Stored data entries
=== Begin Enclosure ===
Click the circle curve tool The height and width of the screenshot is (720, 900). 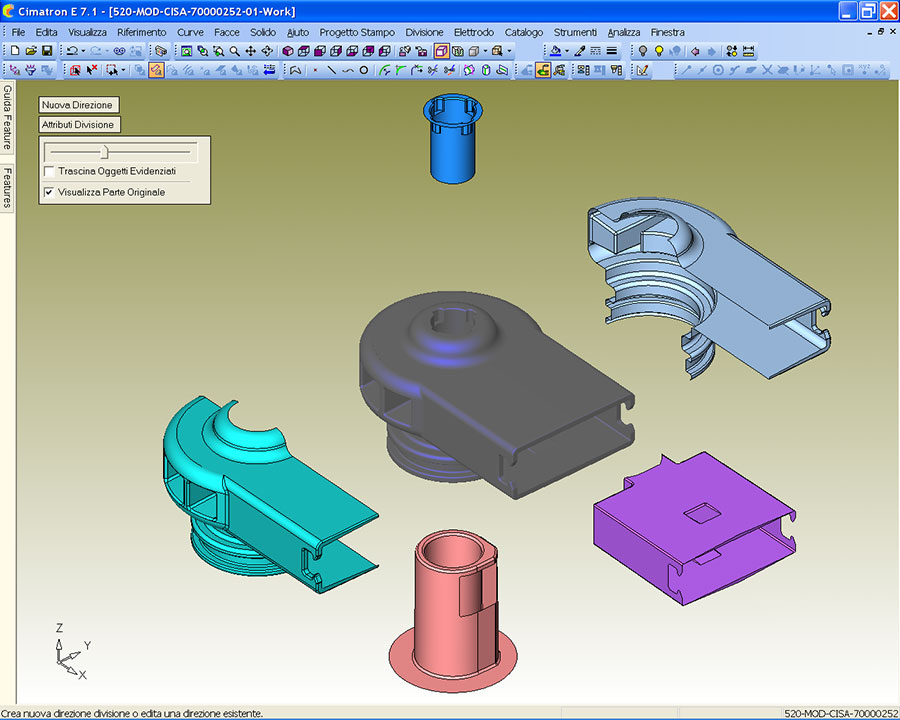point(363,70)
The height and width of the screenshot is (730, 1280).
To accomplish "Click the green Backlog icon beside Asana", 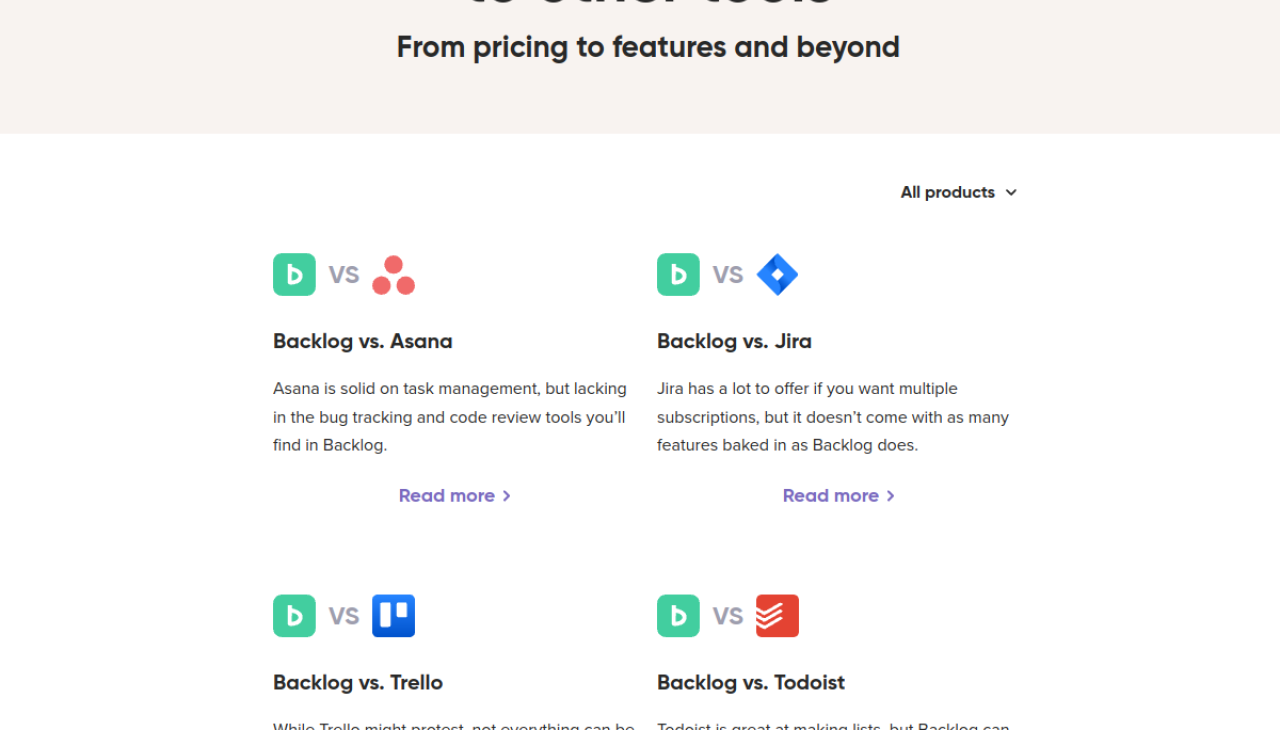I will click(294, 274).
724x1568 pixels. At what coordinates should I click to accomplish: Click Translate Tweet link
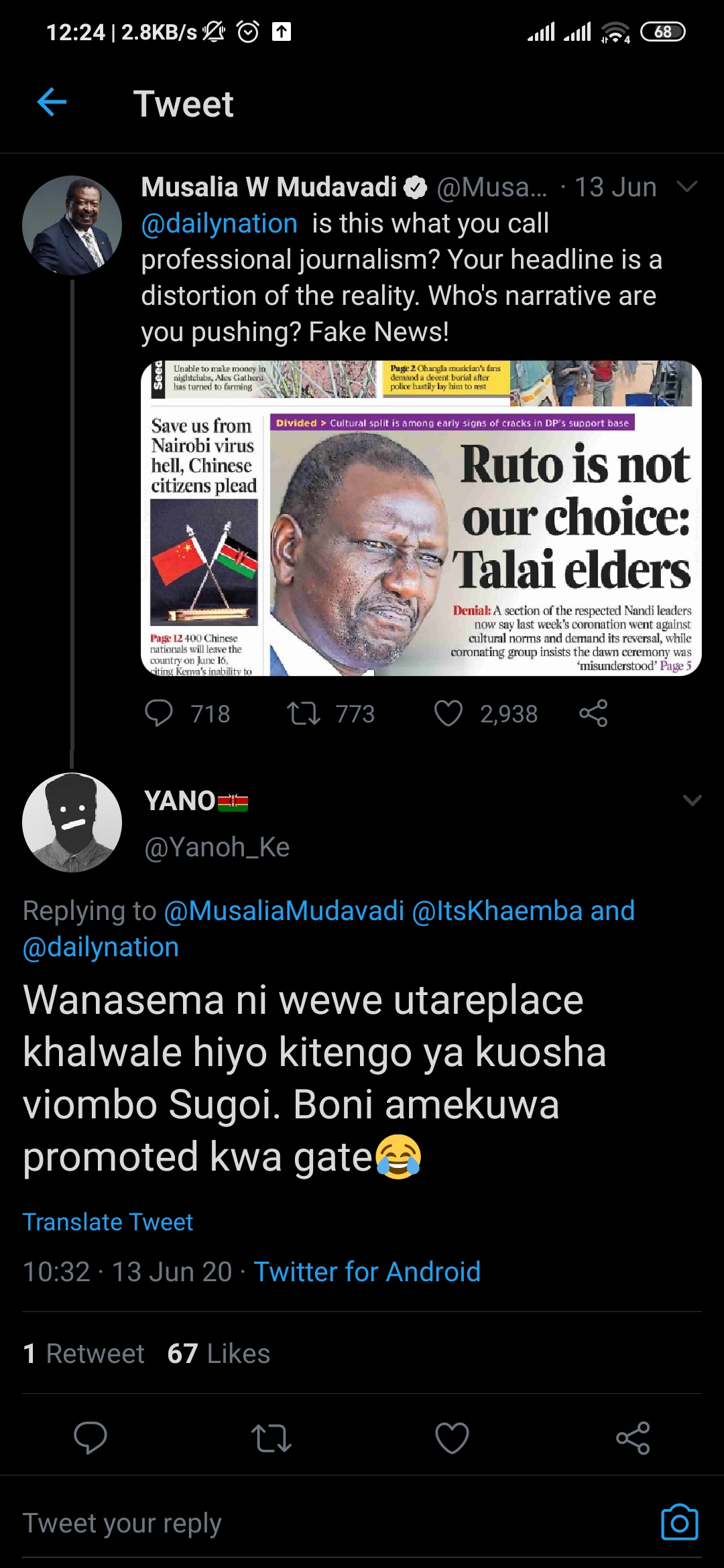coord(108,1222)
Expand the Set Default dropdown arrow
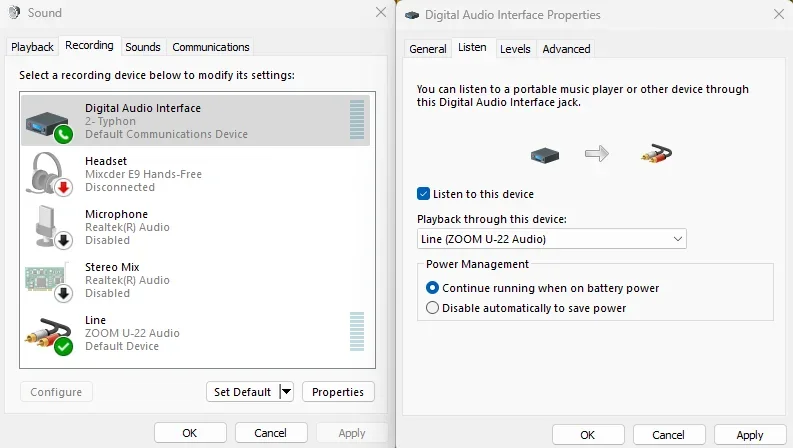 point(286,392)
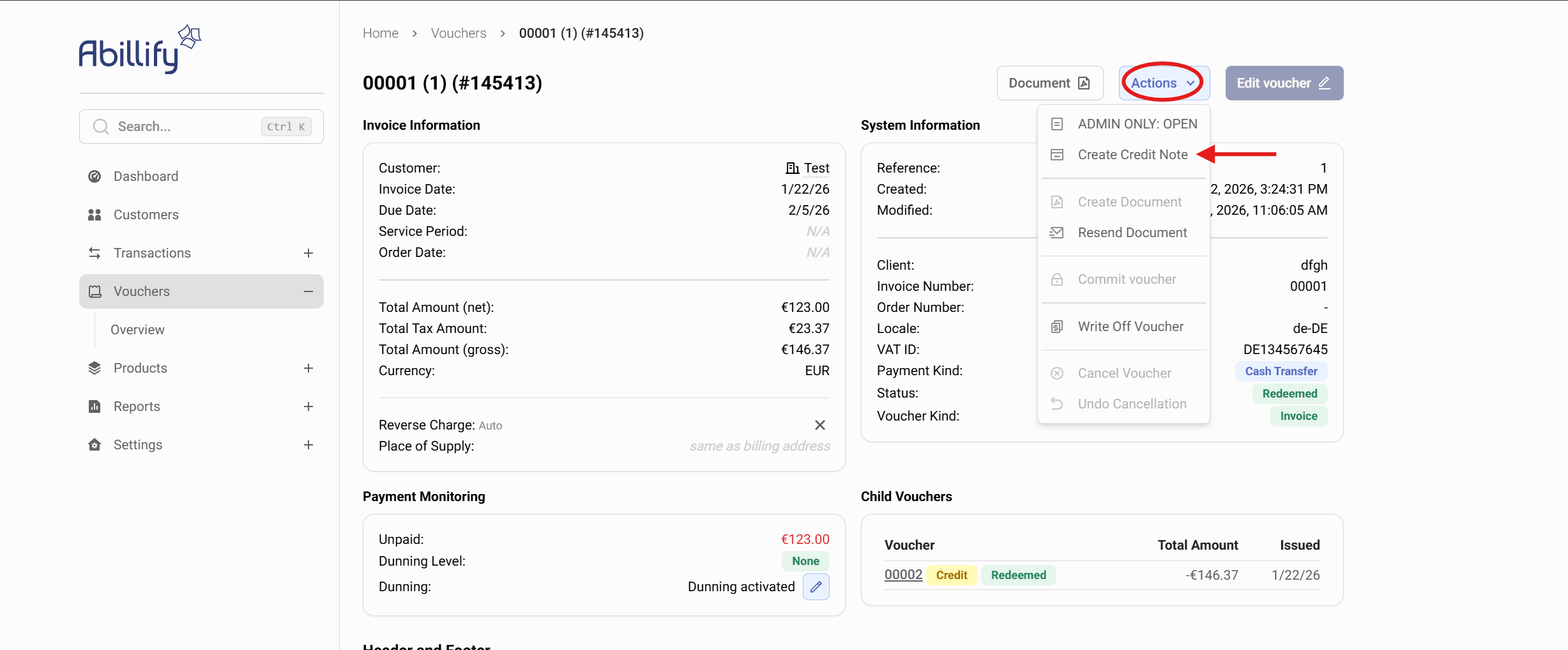Image resolution: width=1568 pixels, height=650 pixels.
Task: Select Create Credit Note from menu
Action: [x=1132, y=155]
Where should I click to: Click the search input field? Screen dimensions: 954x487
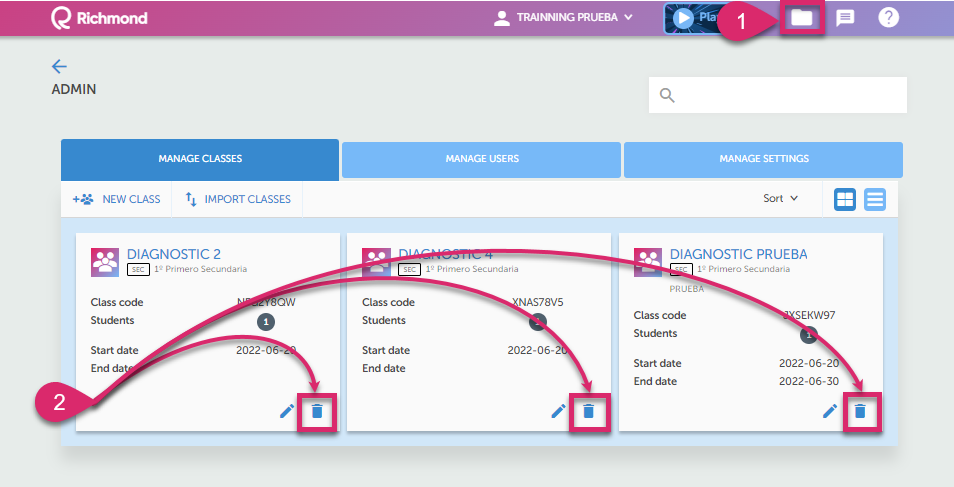(x=790, y=95)
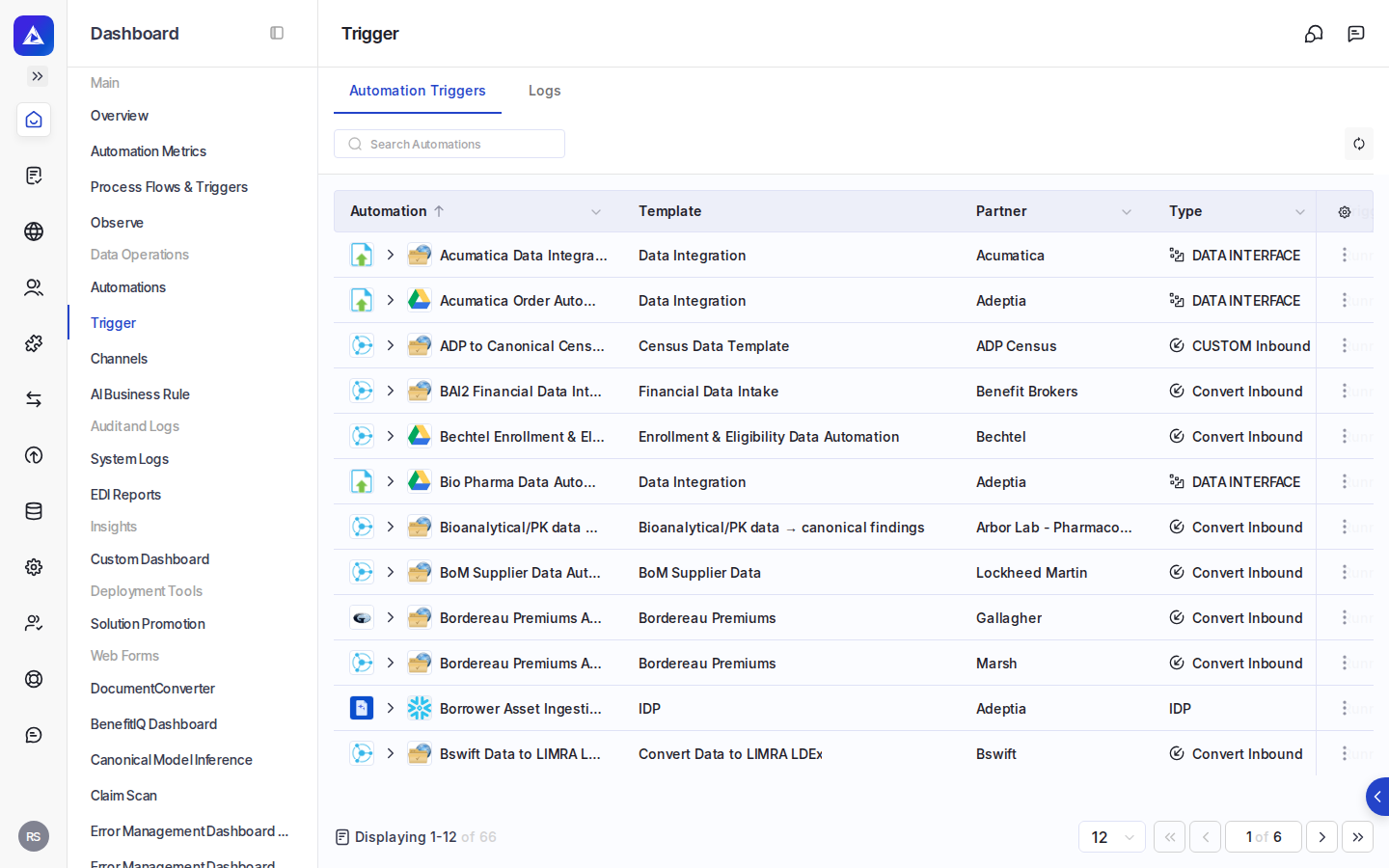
=== End Enclosure ===
— Task item —
Could you copy exactly, and with no pictures, the lines above from the one containing "Expand the Set Default dropdown arrow" through the last line, both included?

— Exercise answer —
Expand the Set Default dropdown arrow
 point(286,392)
Image resolution: width=1568 pixels, height=650 pixels.
Task: Select Create Credit Note from menu
Action: [x=1132, y=155]
Where should I click to: Click the search input field? Screen dimensions: 954x487
(x=790, y=95)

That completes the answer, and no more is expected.